Collected data
--- START ---

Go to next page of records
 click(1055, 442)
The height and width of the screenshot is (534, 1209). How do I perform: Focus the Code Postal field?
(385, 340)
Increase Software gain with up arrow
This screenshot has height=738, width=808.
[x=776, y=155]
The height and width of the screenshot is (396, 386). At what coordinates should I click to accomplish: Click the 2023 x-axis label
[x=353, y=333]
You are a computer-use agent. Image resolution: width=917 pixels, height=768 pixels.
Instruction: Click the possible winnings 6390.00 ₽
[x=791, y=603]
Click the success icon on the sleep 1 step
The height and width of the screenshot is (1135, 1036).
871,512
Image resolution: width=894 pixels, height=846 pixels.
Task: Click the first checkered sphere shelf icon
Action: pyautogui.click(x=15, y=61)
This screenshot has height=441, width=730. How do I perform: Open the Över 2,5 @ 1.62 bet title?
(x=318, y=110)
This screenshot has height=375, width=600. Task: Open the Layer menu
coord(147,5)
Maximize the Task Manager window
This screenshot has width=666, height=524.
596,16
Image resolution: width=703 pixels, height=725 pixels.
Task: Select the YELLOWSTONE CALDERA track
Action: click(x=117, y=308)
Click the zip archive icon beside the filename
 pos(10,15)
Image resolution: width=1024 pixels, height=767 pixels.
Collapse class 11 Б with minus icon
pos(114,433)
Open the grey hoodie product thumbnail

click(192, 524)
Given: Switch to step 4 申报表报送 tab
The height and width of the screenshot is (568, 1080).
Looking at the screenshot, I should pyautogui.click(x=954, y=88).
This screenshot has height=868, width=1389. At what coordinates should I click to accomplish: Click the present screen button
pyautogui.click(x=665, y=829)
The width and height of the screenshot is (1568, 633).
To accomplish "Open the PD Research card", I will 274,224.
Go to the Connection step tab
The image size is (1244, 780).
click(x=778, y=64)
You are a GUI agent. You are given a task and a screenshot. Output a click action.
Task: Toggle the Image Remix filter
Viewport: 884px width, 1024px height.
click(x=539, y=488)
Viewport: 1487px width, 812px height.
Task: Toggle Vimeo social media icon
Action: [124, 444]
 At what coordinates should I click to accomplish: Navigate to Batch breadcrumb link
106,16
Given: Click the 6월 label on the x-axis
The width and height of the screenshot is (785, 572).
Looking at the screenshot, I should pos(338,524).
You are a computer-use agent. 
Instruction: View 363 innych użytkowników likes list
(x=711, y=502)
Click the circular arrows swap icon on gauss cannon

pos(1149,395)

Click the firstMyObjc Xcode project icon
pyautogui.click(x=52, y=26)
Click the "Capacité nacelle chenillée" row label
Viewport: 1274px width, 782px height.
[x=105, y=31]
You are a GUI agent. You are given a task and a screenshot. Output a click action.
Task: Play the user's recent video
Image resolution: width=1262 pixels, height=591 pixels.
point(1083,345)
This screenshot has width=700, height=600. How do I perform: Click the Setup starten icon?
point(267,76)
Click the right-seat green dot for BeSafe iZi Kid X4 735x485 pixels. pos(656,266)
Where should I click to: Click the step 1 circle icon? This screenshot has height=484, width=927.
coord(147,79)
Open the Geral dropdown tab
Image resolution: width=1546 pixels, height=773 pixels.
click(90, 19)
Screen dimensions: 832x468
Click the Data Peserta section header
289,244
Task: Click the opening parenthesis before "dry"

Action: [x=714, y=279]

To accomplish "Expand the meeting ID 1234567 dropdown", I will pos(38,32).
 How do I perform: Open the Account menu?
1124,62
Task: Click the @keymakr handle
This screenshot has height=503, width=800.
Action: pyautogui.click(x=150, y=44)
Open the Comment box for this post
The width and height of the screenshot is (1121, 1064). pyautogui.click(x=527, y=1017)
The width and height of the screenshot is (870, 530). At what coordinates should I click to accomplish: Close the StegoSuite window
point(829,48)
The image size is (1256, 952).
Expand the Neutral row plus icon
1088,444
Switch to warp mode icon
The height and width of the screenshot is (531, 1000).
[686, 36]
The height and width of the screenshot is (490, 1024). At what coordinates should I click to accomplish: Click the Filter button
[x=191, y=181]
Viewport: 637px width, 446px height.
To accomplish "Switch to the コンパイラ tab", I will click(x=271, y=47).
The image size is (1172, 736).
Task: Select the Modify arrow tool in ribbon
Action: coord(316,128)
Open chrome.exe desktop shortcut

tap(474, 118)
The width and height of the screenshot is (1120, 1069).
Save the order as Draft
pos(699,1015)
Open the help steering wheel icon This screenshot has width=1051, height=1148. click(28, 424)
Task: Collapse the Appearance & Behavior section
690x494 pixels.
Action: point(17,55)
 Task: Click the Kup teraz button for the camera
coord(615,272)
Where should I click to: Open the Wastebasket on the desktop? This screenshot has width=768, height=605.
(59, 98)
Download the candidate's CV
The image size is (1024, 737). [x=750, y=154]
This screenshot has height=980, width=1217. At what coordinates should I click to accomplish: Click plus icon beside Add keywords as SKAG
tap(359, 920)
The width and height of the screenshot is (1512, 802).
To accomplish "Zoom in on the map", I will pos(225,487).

--- END ---

If a line in the records holds the string "computer", count it, and give only the total.

Solution to this task
2